San Diego

Senate Bill 725: Veterans Would Get Treatment for Misdemeanor DUI's

Senate Bill 725 would allow veterans to get treatment rather than be convicted of misdemeanor DUI’s

Veterans struggling with emotional damage related to their service could get a break on DUI arrests.

Senate Bill 725 would allow veterans to get treatment rather than be convicted of misdemeanor DUI’s.

With nearly 40,000 veterans calling San Diego home, the proposed legislation could have a big impact in San Diego.

It would expand a current military diversion program.

Advocates say it will help drunk-driving offenders get treatment for their problems with alcohol.

Among the critics is the San Diego County District Attorney’s Office, which is advocating the bill be amended to include a limit on the number of times offenders can access the diversion program.

A Deputy District Attorney told NBC 7, the proposed legislation does not provide any avenue for restitution for victims of injury DUI crashes

“We’re very much pro-veteran and pro-treatment, but we want it to be balanced with the needs of public safety,” said Harrison Kennedy, a prosecutor.

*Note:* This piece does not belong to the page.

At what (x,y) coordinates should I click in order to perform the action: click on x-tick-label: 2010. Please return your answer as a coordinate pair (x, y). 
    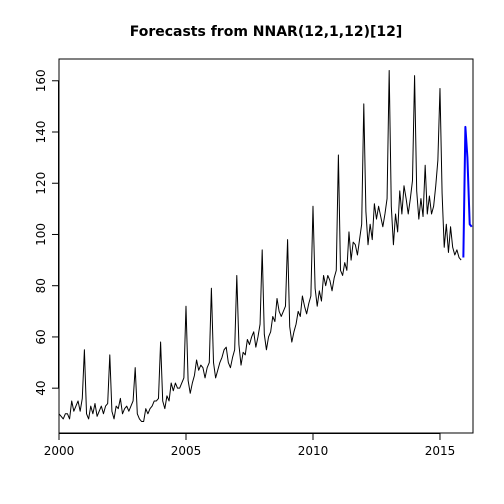
    Looking at the image, I should click on (314, 451).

San Diego-resident Kim Moreno said he worked for a similar drug diversion program at MCAS Miramar during the Vietnam War.

“It had its successes and it had its failures and a lot of that depended on the individuals themselves,” Moreno said.

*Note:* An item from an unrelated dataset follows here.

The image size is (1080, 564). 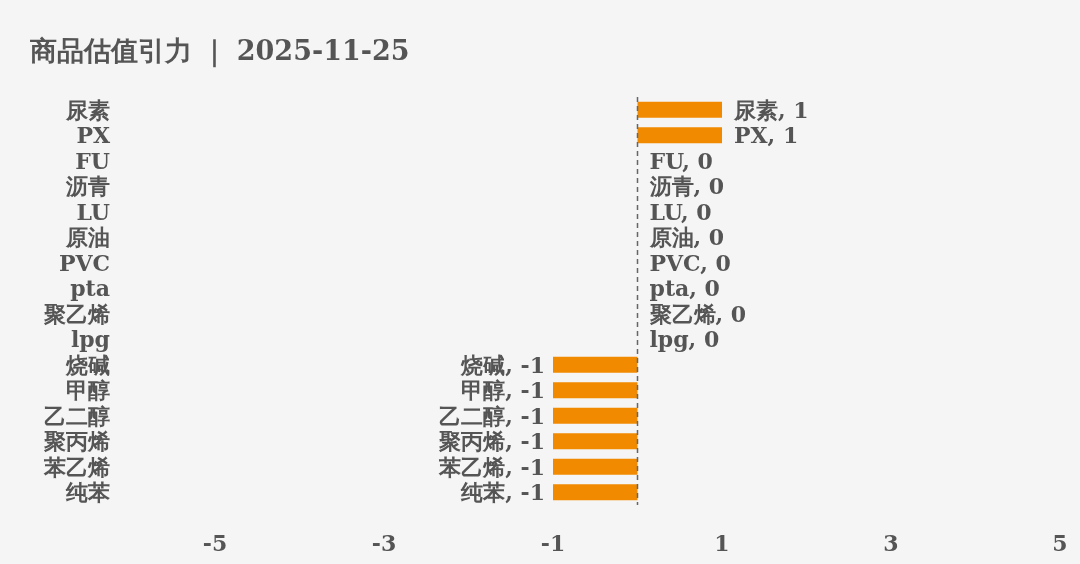 I want to click on y-tick-label: PX, so click(x=94, y=136).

Some told NBC 7 society should be doing more to help our veterans before they get behind the wheel of a car drunk.

Last fall, a Wounded Warrior veteran went to the Veteran’s Administration seeking assistance with his alcohol addiction, according to his defense attorney Paul Pfingst.

Six days later, before receiving treatment, he picked up his two children from school, driving with a blood-alcohol content four times the legal limit, according to prosecutors.

Paul Schenk crashed his truck into 21-year-old Rachael Guarneros-Callahan, ending her life and injuring his two children, aged 5 and 4, who were unrestrained in the vehicle.

SB 725, first reported by the UT San Diego, applies only to misdemeanor DUI’s, so Schenk would not qualify for the diversion program for the fatal DUI in Ramona.

However, prosecutors say they want to avoid a situation where they would have to tell a family who lost their loved one that the defendant had done something similar before and avoided prosecution.

Senate Bill 725 unanimously passed the Senate and could be up for a full vote of the Assembly sometime this week, according to the UT San Diego.